→ **Requirement 1**:
According to the speech on Central Coast tourism, how much did visitors add to the local economy in 2019?
→ **Requirement 2**:
The speech on Central Coast tourism says Lee-Anne Talbot's income dropped in 2018-19. Explain why, using the reason the speech gives.
→ **Requirement 3**:
Carry on the speech on Central Coast tourism from its last sentence.
** Opening Document segment block **
I rise in support of the motion from the member for Adelaide. Before COVID, Australians travelled across Australia and around the world. The Central Coast, home to my electorate, is known for its beaches, waterways, valleys, mountains and coastal communities. People come to the Central Coast to enjoy our way of life. In 2019, before the onset of the pandemic, the Central Coast welcomed 1.94 million visitors. These visitors added over $692 million to the local economy.
But the pandemic has hit regional coastal communities like mine hard. Those driven by retail, hospitality and tourism have shouldered the burden of the economic impact of COVID-19. People in the travel industry are facing, as many have said, an uphill battle, as tourism was one of the first industries to be hit and will likely be one of the last to recover. This includes people like Lee-Anne Talbot from Travel Managers Australia. Lee-Anne has been in the travel industry for over 30 years and has owned and operated her own travel business for the past 10 years on the coast. In 2018, Lee-Anne rebranded her business, investing $15,000 on repositioning a new website and changing her travel offering to a budget list of luxury holiday markets. Given this investment, Lee-Anne's income dropped in 2018-19, but in the 2019-20 financial year Lee-Anne's hard work and investment was starting to pay off and her sales figures tripled. Then COVID hit. I spoke to Lee-Anne on Friday and she said that everything that she'd worked for had been annihilated.
** Closing Document segment block **
** Opening Supplied data block **
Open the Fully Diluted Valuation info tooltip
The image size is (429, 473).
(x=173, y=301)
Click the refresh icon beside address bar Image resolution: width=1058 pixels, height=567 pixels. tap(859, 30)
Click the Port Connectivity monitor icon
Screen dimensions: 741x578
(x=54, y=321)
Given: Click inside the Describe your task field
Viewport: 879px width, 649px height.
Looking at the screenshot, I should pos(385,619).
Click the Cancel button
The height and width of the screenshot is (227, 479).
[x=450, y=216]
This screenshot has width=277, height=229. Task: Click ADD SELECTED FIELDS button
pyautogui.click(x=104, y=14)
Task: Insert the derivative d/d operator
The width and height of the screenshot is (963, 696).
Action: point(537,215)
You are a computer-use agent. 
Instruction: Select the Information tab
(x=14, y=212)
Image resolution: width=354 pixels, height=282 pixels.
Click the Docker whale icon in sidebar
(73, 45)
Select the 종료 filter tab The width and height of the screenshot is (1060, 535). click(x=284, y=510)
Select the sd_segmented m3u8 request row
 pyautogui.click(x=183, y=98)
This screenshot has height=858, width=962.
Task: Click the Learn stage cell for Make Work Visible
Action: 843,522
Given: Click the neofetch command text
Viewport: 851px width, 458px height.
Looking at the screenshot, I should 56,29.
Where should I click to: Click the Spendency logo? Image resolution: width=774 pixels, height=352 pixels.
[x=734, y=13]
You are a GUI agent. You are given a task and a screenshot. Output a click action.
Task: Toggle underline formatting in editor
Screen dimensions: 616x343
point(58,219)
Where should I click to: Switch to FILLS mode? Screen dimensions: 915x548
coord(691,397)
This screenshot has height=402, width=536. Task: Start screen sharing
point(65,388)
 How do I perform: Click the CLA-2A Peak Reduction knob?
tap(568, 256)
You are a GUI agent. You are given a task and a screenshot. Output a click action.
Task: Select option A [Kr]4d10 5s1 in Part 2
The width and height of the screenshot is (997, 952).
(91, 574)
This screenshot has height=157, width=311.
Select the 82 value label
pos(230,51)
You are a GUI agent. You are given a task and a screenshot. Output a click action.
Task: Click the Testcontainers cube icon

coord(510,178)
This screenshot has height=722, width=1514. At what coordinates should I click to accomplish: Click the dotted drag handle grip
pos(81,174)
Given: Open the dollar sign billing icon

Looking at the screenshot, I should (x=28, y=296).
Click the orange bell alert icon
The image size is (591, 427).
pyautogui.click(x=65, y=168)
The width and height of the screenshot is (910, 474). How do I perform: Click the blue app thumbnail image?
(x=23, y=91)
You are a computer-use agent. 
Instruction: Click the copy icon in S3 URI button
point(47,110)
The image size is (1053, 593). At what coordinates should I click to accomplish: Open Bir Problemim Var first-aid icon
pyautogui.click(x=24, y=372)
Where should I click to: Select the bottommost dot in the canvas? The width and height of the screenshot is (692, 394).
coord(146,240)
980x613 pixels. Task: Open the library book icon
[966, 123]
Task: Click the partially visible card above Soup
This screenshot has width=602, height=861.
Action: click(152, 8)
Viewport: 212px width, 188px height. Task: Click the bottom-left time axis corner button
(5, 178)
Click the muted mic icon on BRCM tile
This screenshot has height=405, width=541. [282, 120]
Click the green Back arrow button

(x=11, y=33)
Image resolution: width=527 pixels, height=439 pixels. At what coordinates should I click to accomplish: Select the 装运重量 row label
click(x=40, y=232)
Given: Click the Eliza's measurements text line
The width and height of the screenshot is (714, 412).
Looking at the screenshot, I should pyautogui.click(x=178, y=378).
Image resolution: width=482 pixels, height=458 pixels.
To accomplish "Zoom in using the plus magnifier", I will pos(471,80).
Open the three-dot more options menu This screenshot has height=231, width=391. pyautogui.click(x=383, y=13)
** Closing Supplied data block **
→ **Response 1**:
Over $692 million.

→ **Response 2**:
Her income dropped because of her investment in 2018, when she rebranded her business. She spent $15,000 on repositioning a new website and changed her travel offering to a budget list of luxury holiday markets.

→ **Response 3**:
When the government announced its COVID-19 Consumer Travel Support Program, Lee-Anne was optimistic. She worked with her accountant to apply and got together the necessary application paperwork, but on Monday last week she was told her claim was declined because she was assessed on the 2018-19 financial year instead of the 2019 calendar year, as stated in the government's own policy. This meant Lee-Anne was assessed on her earnings based on her 2018-19 BAS report and, when the GST was removed, those earnings fell below the threshold to be eligible for a grant. Lee-Anne has asked repeatedly to be assessed on statements prepared by her accountant or on an average of the 2018-19 and 2019-20 BAS returns, which showed the increase in her earnings after rebranding. This was declined. Lee-Anne has been told she can appeal, but she has to wait until she receives the formal letter from Services Australia declining her claim, which, when I spoke to her on Friday, hadn't arrived. This is the part that really hit me: Lee-Anne told me that she received no empathy from the department during any of this process. It's easy to see why she feels this way. Lee-Anne is receiving JobKeeper, but, when the government stops the payment at the end of March, what will this mean to Lee-Anne and to people like her?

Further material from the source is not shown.